> _Exercise task_: Output the items again without changes, starting at the line that contains "Find the location of a particular element. This" and ending at the line that contains "(1072, 32).". Include both of those lines.

> _Data for this exercise_:
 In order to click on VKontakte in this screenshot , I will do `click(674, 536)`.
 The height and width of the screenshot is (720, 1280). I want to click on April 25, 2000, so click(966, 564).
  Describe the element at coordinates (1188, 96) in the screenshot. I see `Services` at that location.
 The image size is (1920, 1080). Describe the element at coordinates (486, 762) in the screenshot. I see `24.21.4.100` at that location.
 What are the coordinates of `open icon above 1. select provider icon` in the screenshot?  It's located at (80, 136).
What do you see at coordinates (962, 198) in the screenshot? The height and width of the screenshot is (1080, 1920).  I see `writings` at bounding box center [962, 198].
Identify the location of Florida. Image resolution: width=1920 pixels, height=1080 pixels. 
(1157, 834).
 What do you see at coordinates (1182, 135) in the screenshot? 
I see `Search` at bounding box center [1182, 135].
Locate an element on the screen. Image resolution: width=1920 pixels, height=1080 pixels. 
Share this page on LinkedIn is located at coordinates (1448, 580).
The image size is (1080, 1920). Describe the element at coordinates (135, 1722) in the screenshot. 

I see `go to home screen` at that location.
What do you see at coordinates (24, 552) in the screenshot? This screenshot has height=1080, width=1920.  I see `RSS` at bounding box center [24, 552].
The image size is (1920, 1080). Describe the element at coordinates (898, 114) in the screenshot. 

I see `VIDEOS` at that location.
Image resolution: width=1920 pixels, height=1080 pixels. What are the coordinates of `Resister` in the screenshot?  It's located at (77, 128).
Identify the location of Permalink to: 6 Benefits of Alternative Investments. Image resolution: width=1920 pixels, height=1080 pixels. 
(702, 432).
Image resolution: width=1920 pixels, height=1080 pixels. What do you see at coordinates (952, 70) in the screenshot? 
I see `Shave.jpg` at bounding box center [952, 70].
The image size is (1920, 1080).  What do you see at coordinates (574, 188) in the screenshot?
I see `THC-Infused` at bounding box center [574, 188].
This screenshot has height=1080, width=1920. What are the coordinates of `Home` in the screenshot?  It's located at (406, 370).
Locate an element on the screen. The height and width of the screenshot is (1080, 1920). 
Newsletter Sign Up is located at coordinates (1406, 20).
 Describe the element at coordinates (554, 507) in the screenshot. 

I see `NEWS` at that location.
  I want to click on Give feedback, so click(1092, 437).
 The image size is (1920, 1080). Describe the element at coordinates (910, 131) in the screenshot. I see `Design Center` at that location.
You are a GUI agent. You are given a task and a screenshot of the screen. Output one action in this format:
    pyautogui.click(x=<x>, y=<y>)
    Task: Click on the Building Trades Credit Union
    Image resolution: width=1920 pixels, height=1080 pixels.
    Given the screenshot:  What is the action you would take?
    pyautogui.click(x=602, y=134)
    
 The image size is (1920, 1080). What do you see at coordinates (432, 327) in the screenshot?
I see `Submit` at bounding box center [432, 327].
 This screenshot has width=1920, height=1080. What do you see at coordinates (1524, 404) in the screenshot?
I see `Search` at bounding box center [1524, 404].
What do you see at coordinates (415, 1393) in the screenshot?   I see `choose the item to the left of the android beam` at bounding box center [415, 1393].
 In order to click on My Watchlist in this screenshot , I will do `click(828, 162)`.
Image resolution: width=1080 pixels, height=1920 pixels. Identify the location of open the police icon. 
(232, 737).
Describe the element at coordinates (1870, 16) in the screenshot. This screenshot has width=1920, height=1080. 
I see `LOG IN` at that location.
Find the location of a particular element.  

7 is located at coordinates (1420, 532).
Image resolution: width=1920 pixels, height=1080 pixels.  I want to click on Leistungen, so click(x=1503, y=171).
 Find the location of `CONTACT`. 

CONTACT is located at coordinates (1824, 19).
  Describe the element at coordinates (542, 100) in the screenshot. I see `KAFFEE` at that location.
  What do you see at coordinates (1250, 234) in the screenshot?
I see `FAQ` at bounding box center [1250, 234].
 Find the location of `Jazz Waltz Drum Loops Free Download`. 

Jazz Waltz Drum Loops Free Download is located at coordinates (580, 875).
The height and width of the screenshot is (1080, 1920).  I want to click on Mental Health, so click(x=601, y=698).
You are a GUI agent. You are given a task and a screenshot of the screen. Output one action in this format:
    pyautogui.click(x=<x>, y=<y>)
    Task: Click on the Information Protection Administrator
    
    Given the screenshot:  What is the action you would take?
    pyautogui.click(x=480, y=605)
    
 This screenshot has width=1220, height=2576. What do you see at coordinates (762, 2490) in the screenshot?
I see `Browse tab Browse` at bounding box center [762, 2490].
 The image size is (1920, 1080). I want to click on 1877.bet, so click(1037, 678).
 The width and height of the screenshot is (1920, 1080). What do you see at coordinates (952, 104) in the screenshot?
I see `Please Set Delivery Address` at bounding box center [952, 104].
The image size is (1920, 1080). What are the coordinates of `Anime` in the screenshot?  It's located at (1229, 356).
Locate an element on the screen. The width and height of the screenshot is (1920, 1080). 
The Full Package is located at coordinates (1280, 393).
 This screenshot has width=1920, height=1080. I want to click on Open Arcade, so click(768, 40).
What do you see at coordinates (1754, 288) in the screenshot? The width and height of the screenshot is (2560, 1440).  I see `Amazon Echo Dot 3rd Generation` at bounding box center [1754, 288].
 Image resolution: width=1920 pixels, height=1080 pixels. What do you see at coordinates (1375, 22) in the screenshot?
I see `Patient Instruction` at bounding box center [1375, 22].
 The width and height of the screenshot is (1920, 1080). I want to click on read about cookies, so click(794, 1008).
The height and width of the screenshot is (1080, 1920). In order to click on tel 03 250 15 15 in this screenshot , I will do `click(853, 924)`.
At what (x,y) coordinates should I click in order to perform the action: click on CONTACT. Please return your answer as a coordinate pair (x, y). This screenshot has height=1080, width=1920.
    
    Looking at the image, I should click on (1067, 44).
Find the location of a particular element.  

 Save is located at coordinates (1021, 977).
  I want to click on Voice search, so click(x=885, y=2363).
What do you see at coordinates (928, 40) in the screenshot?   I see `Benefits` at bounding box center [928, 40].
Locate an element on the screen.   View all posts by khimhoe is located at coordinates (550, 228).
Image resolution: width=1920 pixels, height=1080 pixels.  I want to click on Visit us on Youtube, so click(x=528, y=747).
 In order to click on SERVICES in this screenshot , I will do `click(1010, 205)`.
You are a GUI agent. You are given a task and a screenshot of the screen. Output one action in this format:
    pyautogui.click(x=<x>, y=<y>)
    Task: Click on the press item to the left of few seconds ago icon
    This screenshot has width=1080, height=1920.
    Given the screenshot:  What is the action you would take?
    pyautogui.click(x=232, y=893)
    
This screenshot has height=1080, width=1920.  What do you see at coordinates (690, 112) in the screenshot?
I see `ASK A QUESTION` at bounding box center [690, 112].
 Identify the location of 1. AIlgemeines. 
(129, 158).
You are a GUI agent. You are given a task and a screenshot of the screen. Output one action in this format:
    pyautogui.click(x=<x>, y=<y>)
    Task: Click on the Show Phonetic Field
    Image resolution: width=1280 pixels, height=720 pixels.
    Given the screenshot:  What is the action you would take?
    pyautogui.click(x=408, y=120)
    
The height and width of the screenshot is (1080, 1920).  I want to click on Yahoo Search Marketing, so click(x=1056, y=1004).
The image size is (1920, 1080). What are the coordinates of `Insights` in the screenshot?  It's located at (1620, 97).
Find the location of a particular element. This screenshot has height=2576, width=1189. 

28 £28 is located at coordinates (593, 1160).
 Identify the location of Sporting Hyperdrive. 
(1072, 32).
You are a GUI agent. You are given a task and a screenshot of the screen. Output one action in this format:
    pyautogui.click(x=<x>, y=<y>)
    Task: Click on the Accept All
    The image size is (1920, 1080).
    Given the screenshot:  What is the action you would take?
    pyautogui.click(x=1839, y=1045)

> _Output for this exercise_:
Find the location of a particular element. This screenshot has height=2576, width=1189. 

28 £28 is located at coordinates (593, 1160).
 Identify the location of Sporting Hyperdrive. 
(1072, 32).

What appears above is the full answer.